Jiang Sheng terkekeh, “Dia bahkan lebih hebat darimu dulu. Bahkan saat itu, ketika kau berurusan dengan Kaisar Iblis Neraka, kau tidak memiliki kekuatan seperti dia.”
“Chen Xiang tidak cukup kuat, dan dia bahkan diusir dari Mantra Pelacak. Dia bisa lari, tetapi tidak akan lama sebelum dia tertangkap lagi, yang pasti akan membuatnya bosan sampai mati. Hanya memikirkannya saja membuatku pusing.” Qi Shi tertawa: “Kaisar Iblis Neraka sekarang menjadi lebih pintar, aku harus membunuhnya sebelum Chen Xiang dewasa, jika tidak dia akan pusing di masa depan.”

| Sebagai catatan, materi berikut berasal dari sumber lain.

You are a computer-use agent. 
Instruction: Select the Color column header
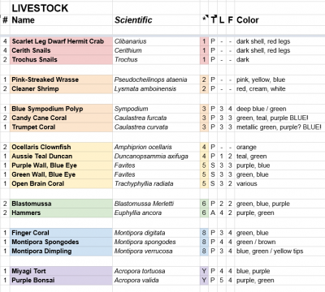[280, 20]
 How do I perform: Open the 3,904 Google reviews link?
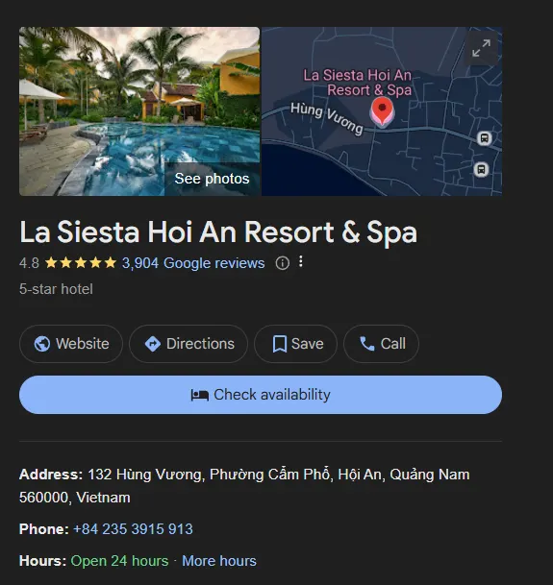pos(193,263)
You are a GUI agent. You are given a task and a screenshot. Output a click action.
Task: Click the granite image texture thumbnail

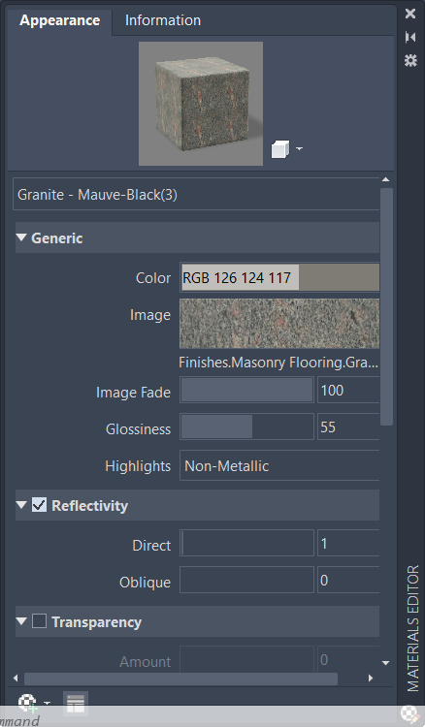pyautogui.click(x=279, y=323)
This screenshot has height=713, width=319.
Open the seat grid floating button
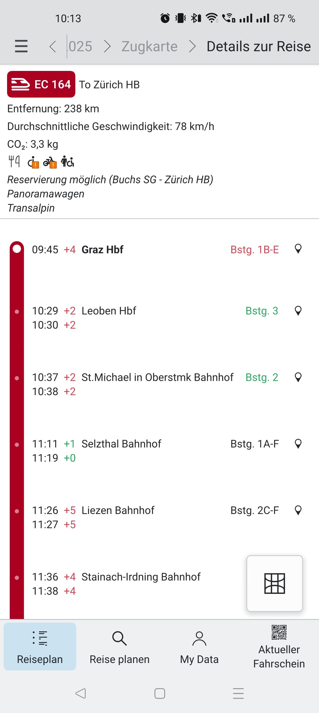275,583
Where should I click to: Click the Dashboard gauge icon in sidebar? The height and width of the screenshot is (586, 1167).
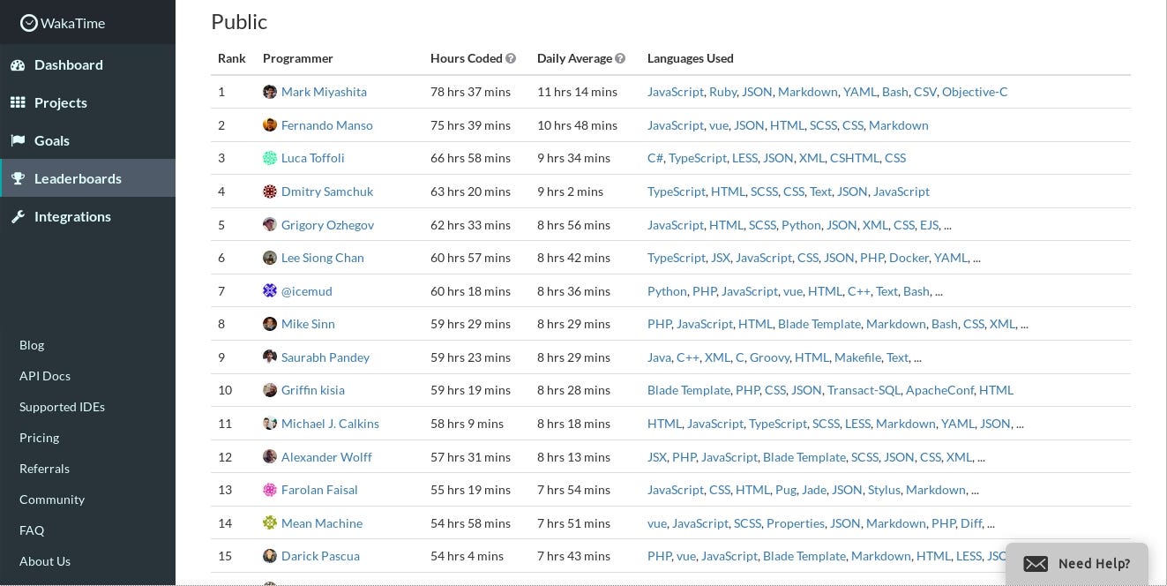click(x=18, y=64)
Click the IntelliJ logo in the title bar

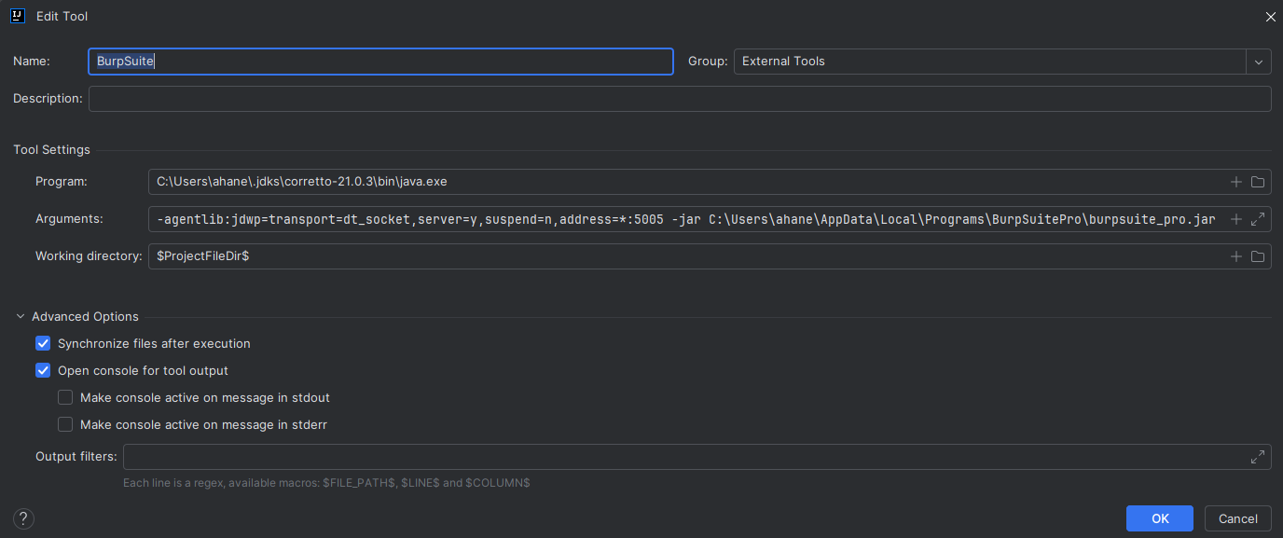(17, 16)
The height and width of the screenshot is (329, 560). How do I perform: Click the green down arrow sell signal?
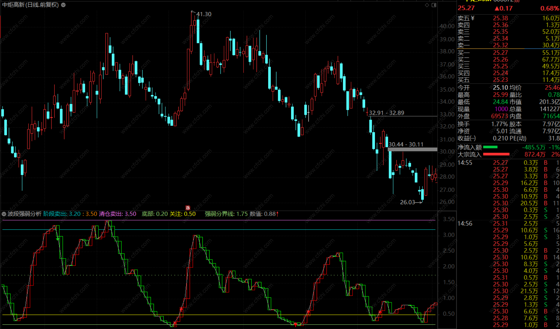point(58,239)
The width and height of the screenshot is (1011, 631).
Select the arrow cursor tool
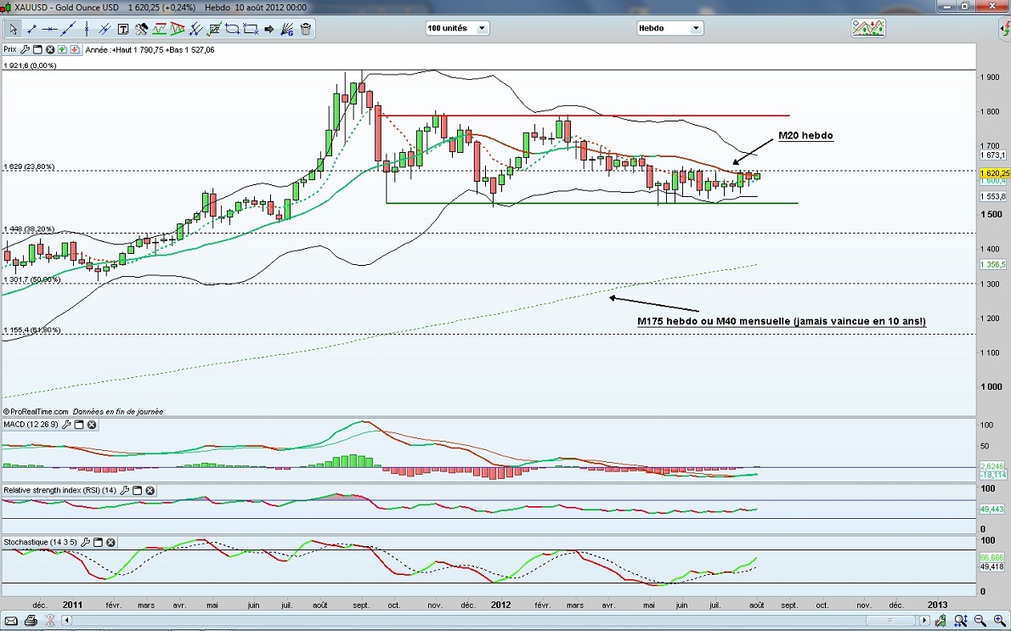(x=13, y=29)
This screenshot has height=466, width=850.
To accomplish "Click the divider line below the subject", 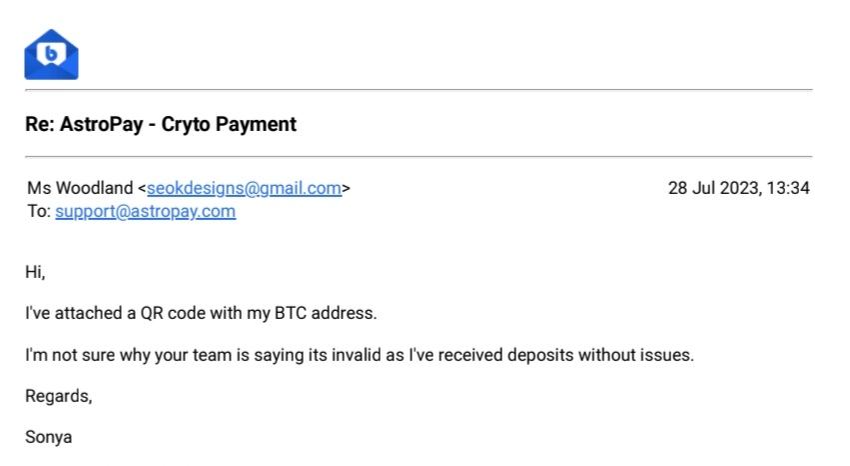I will (x=418, y=157).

Jiang Sheng bertanya: “Bagaimana kita membantunya? Mantra Pelacak itu mungkin bukan yang paling tidak mematikan, tetapi itu yang paling lemah. Kekuatan kutukannya sulit untuk dihabisi, dan tidak ada cara untuk menyentuhnya sama sekali.”
Mengapa kau begitu cemas? Biarkan saja dia bermain sebentar dan kita bertemu dengan beberapa kenalan lama. Aku tidak berani bertarung sembarangan di Di Tian karena takut merusak tempat itu, tetapi ini berbeda. Qi Shi tertawa terbahak-bahak, keberanian suaranya menyebabkan gunung-gunung di sekitarnya bergetar hebat. Beberapa Binatang Suci awalnya sangat marah, tetapi setelah merasakan Qi-nya, mereka bahkan tidak berani bersuara.
Jiang Sheng terkekeh, “Aku mendengar bahwa Delapan Utusan Kavaleri Neraka semuanya berada di Kuil Raja Mutlak. Aku ingin menangkap salah satunya untuk bermain-main.”
“Kedelapan penunggang di Utusan Iblis Neraka adalah delapan Monster Berwajah Putih yang menunggangi Naga Tulang Hitam. Mereka seharusnya yang menyebarkan lokasi Chen Xiang.” kata Qi Shi.
“Benar, kita bisa mendapatkan Dewa setelah membunuh Chen Xiang. Untuk hal sebaik ini, kedelapan penunggang itu malah tidak menemukan kita. Mereka benar-benar pantas dihajar.” Jiang Sheng tertawa: “Kau pergi cari teman lamamu dan bertarung, aku akan pergi mencari Utusan Iblis Naga Kerangka dan bertemu di Kota Suci Kuno.”
Qi Shi tiba-tiba tertawa sinis: “Wanita itu juga ada di Kota Suci Kuno, aku ingat dia dari Sekolah Bulu Ilahi. Apakah kau mencoba mencarinya? Dia sangat kuat sehingga aku pun sedikit takut padanya.”
Jiang Sheng mengerutkan bibir, “Saat ini, aku sudah berpikiran jernih dan tidak memiliki keinginan.”
Qi Shi tertawa terbahak-bahak. “Jiang Tua, jika bukan karena aku saat itu, kau hampir menjadi budak Kaisar Mei.
“Lagipula aku seorang pria.” Lagipula, aku tidak kehilangan apa pun, jadi rasa dari Kaisar Mei masih tidak buruk.” Jiang Sheng mengelus dagunya, wajahnya dipenuhi pikiran.
Qi Shi terkekeh, “Kaisar Es dan Kota Walet Api telah mencoba merayunya sebelumnya, tetapi kau tampaknya bahkan lebih terlambat dari mereka. Ketika aku mengingat kembali mengapa aku merasa dia begitu menjijikkan, dan mengapa sepertinya ada orang lain juga …”
Sebelum Qi Shi selesai bicara, dia ditendang dari Frisbee oleh Jiang Sheng. Jiang Sheng, yang sedang menunggangi Frisbee, menghilang ke langit dalam sekejap mata.